Data Block Start

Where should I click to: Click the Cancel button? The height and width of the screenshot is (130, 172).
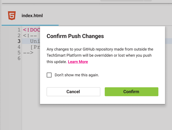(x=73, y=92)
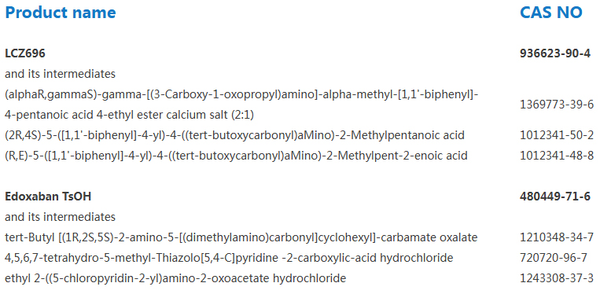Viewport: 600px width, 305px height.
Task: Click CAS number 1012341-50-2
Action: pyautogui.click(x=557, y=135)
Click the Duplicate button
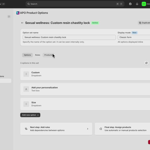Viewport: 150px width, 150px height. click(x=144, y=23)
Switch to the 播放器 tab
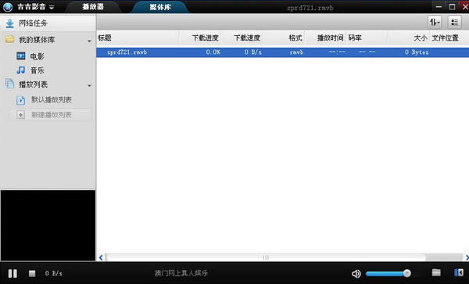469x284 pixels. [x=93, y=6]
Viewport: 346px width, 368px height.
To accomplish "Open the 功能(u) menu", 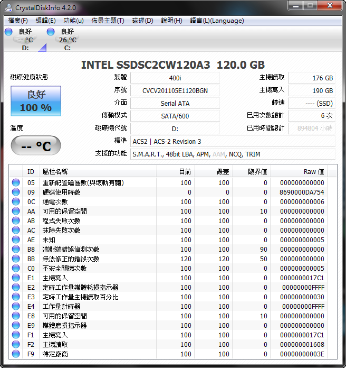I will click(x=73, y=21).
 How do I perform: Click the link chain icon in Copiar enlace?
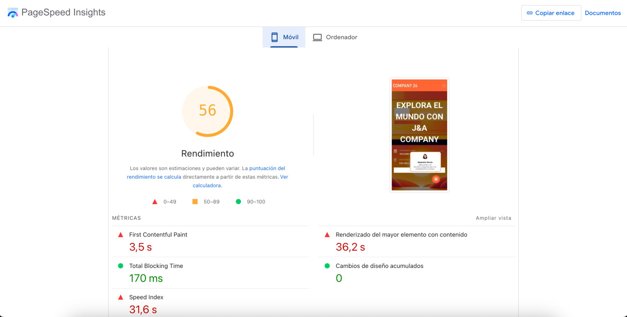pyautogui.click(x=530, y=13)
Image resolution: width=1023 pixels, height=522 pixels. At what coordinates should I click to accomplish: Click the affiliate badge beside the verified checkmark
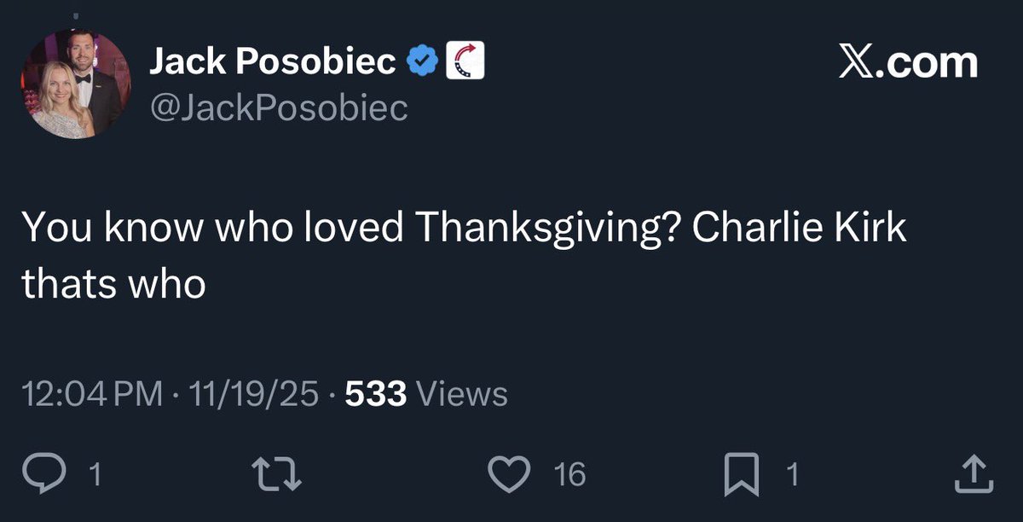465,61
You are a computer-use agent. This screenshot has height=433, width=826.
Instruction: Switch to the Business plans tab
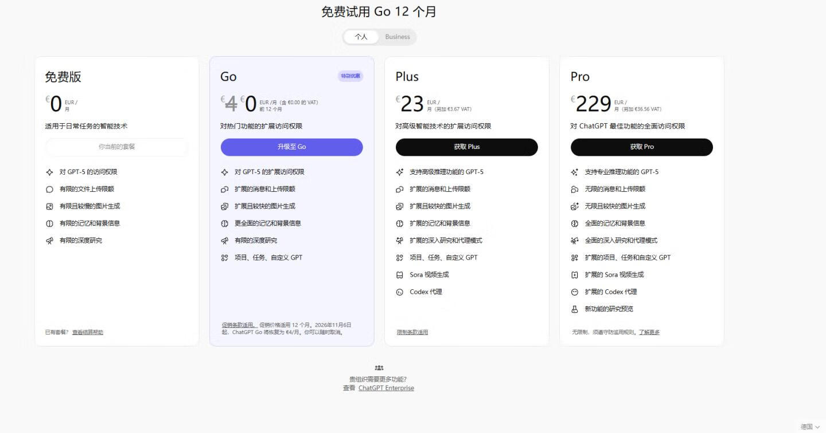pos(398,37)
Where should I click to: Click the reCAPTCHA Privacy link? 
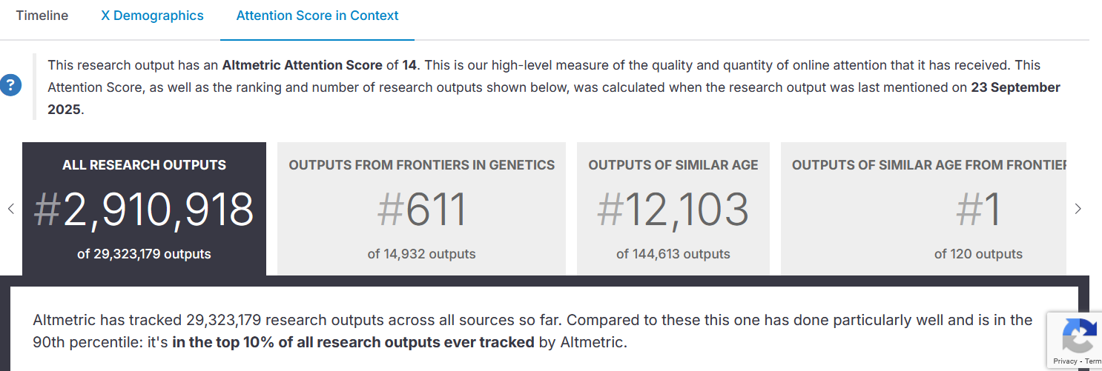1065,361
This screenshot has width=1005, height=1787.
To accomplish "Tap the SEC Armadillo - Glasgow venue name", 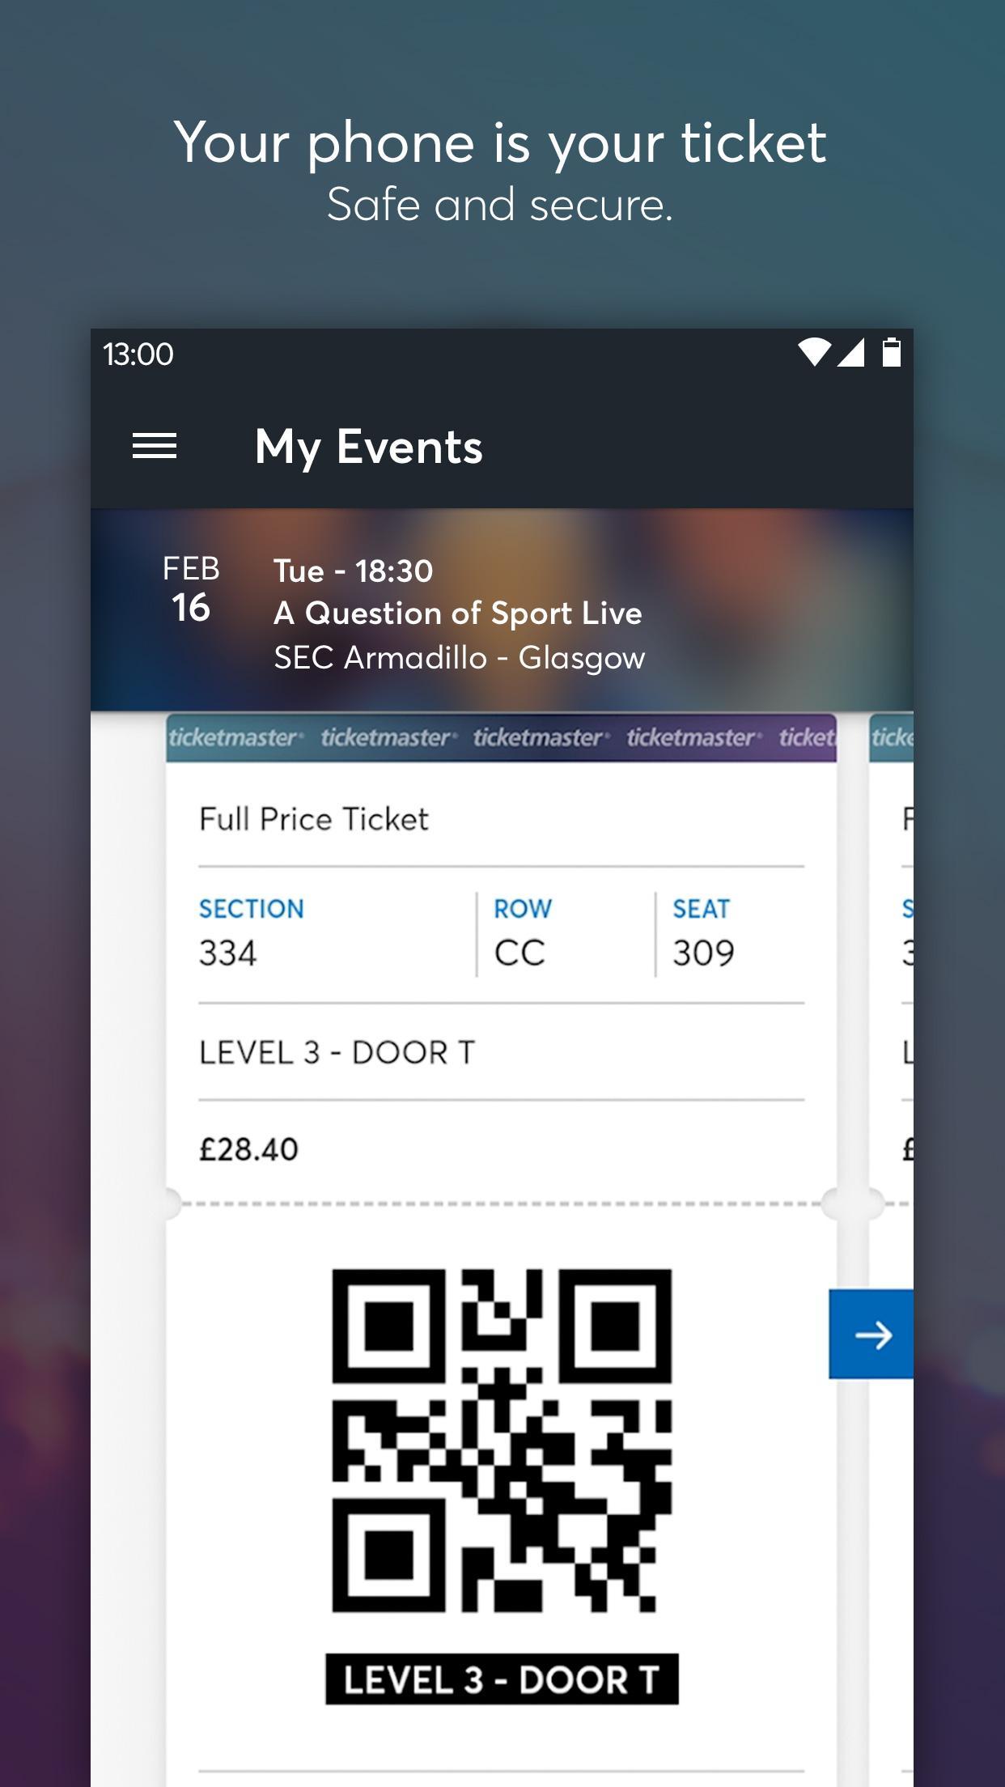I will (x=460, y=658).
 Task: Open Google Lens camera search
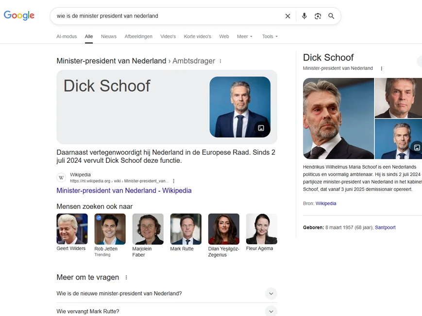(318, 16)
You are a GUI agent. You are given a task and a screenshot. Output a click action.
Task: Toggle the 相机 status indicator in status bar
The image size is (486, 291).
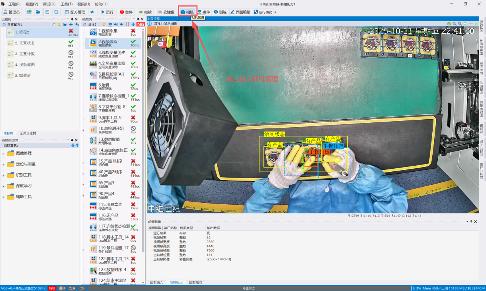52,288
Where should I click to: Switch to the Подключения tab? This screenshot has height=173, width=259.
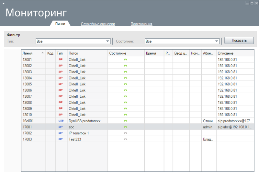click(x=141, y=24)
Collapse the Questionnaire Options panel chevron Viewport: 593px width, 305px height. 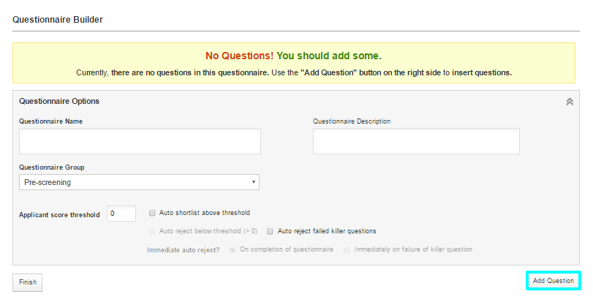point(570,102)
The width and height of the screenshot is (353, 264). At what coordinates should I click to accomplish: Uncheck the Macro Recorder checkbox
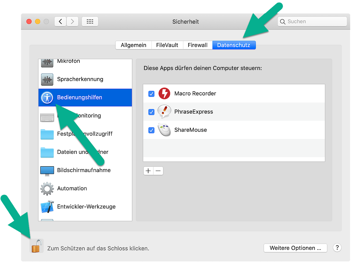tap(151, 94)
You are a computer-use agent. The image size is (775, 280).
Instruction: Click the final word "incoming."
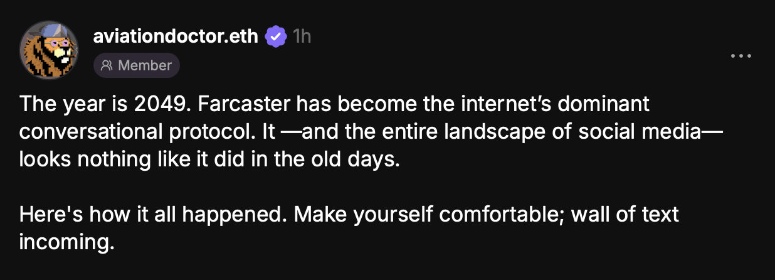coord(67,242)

Data Block End

Using the records above, find and show each line with the string "computer".

**Answer below**:
You are a computer-use agent. This screenshot has height=433, width=826.
You are a computer-use agent. The image size is (775, 280).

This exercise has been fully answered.